読解文:
□Q版世界観-ゼテギネア神話
  『ゼテギネア神話』は紀元前4000〜3000年頃にバルカン半島東岸、エーゲ海、黒海、カスピ海に囲まれた周辺地域で広く信仰されていた。紀元前3000年頃に小アジアを中心とする地域をヒッタイト人によって統一されるまでは、このゼテギネア神話に登場する神々が崇拝の対象となっていた。それは19世紀の後半に大規模な発掘調査が実施され、その際に出土した古バビロニア期(紀元前1900〜1700年頃)のもので、シュメール語の楔形文字で書かれていた粘土書板『古ゼンダ』から詳細な内容が明らかにされた。(フィクションの設定です)
 ガリシア神話(ガリシア大陸におけるゼテギネア神話)では冥界の王デムンザを含め、全ての神はフィラーハの化身であり、神の子である自分たちに力を貸すためフィラーハが変化した姿である。その他については基本的にはゼテギネア神話と変わらないと思われる。
□始源
 その始源、世界は天と地の区別はなく、スープのような状態であり、ただ虚無だけが満ちていた……。
 一筋の光がその世界に生まれると、光は闇を作り出した。光からガリンガ、闇からはウンディガという二人の巨人が生まれ、互いにいつ果てるとも終わらぬ戦いを始めた。
フィラーハの反乱
 黎明期の天界は圧倒的な力で天神ボラと地神アネムが支配し、悪行を繰り返していた。彼等は、最初の子である炎神ゾショネルをはじめ、太陽神フィラーハ・海神バスク(バセクサ)等の神々を生み出していく。
 太陽神フィラーハや海神バスクら兄弟神は、ボラとアネムの悪行を見かね、天界を賭けた戦いを挑む。永きに渡る苦闘の末に両親を倒したが、ボラはその死の間際最後の力を振り絞り、流れ出る血から一体の神を創造した。目の眩むような輝きを放つ聖なる女神、戦争と勝利の女神イシュタルの誕生である。聖なる光に包まれたその姿は、赤い血の海から生まれたにもかかわらず一点の汚れもなく、重厚な甲冑の下に純白のドレスをまとい、その手に白亜の神聖剣ザンジバルを携えていた。ボラは自分の代わりにフィラーハを倒すよう言い遺し息絶える。父の仇に自らの剣を向けて戦おうとするが、父の悪行をとっさに悟り、恥じてフィラーハに従ったという。フィラーハ達はそんなイシュタルの無垢な清い心と悪を正す正義の心に感じ入り、妹として、また光と戦争の神としてフィラーハが治める新たな天界へ迎え入れた。彼女の尽力により、天界には確固たる正義と厳格なる秩序がもたらされたという。
 また、天と地を司る神の死別によって、天と地は切り離された。その時の軋みによって大地神バーサが誕生する。
□天界の新時代
 新しい天界の王が誕生し、新たな時代を迎えた。

データ記録:
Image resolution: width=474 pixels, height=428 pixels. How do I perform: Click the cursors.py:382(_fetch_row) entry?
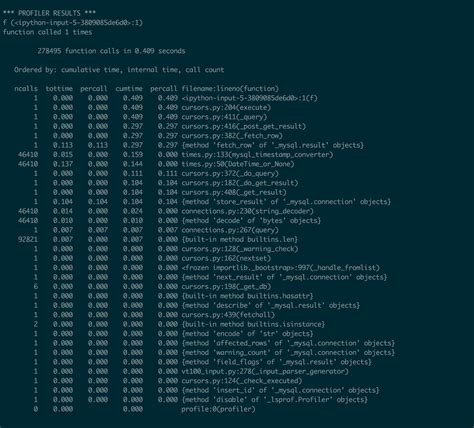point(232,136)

==

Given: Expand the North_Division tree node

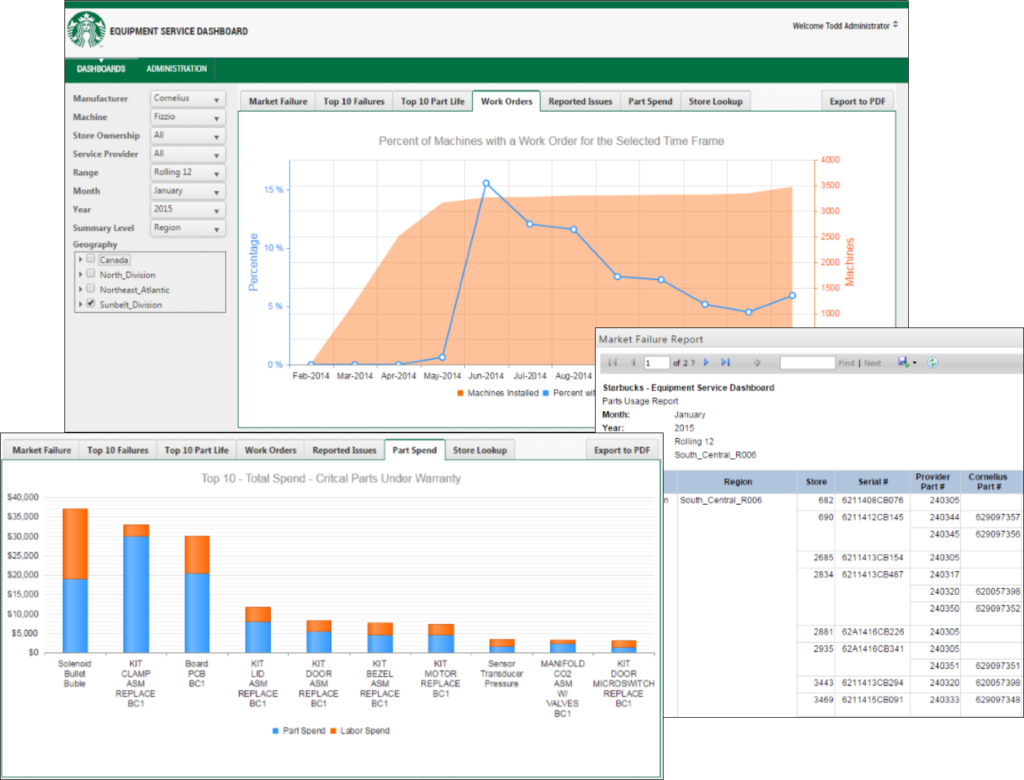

課題の説明: ゼテギネア神話を紹介した文章によると、ボラの流れ出る血から生まれた女神イシュタルは、その手に何を携えていたか。

完成した解答: 白亜の神聖剣ザンジバルを携えていた。